Here's the view hierarchy and constraints:

enter image description here

1
votes

I don't have a detailed solution as Tom provided, but I do have an idea you could play around with. I've been doing a lot of interesting things with auto layout and constraints, and you can do some amazing things. Note that you cannot constrain items in a scroll view with things that are in one.

So you have your primary view, I assume its a table view or some other view inside a scrollView, so you have to deal with that. The way I suggest is to take a snapshot of the view, save the current view in an ivar (your table), and replace it with a "very tall container view" that is anchored on the bottom, put the UIImageView containing the snapshot into this view, with a constraint between it and the container view of constant=0. To the user nothing changed.

In the "inputAccessoryView", when the view is added to the superView (and when there is a window property), you can remove the constraint between the image and the container view, and add a new one that constrains the bottom of the text field to the top of your inputAccessoryView, where the distance has to be greater than some value. You have to play around to get the value, as it will be the offset of that textField in your scrollView adjusted for any contentValue. Then, you will most likely have to add that constraint to the window (keeping an ivar to it so you can remove it later).

In the past I played around with the keyboard, and you can see that it gets added to the window, with its frame offset so its just below the bottom of the screen (was in iOS5) - it was not in a scrollView.

When the keyboard finishes scrolling, you can see where the image view has scrolled, determine the offset, then do the switch back from the image view to your real scrollview.

Note that I did do this snapshot, animate, finally replace views in the past quite successfully. You will spend some time on this, and maybe it will work and maybe not - but if you throw together a simple demo project you can verify quickly if you can get an imageView itself in a container view to move using constraints on the keyboard input accessory view. Once that works you can do it "for real".
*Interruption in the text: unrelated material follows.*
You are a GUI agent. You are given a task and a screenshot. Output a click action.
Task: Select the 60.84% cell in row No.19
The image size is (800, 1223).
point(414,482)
EDIT: As Tom Swift has pointed out, the keyboard is located in another window at a higher "Z" level, and thus there is no way to directly connect a constraint between the real keyboard and a user view.

However - the in the keyboard notifications, we can get the size of it, the animation duration, even the animation curve. So, when you get the first keyboard notification, create a new transparent view and place it so its top is at the bottom of your special "imageView" (snapshot) view. Use a UIView animation of the length and curve of the keyboard, and your transparent view will animate exactly as the keyboard is animation - but in your window. Place the constraints on the transparent view, and you should be able to achieve the exact behavior you want (in iOS6). Really, supporting iOS 5 at this point - for the 10 people who haven't upgraded yet?!?!?.

If you have to support iOS5, and you want this "bump" behavior, then compute when the animation will reach a size where it "hits" your textField, and when the keyboard starts moving use the UIView animation with delay, so that it doesn't start moving right away, but when it does move, it tracks the keyboard.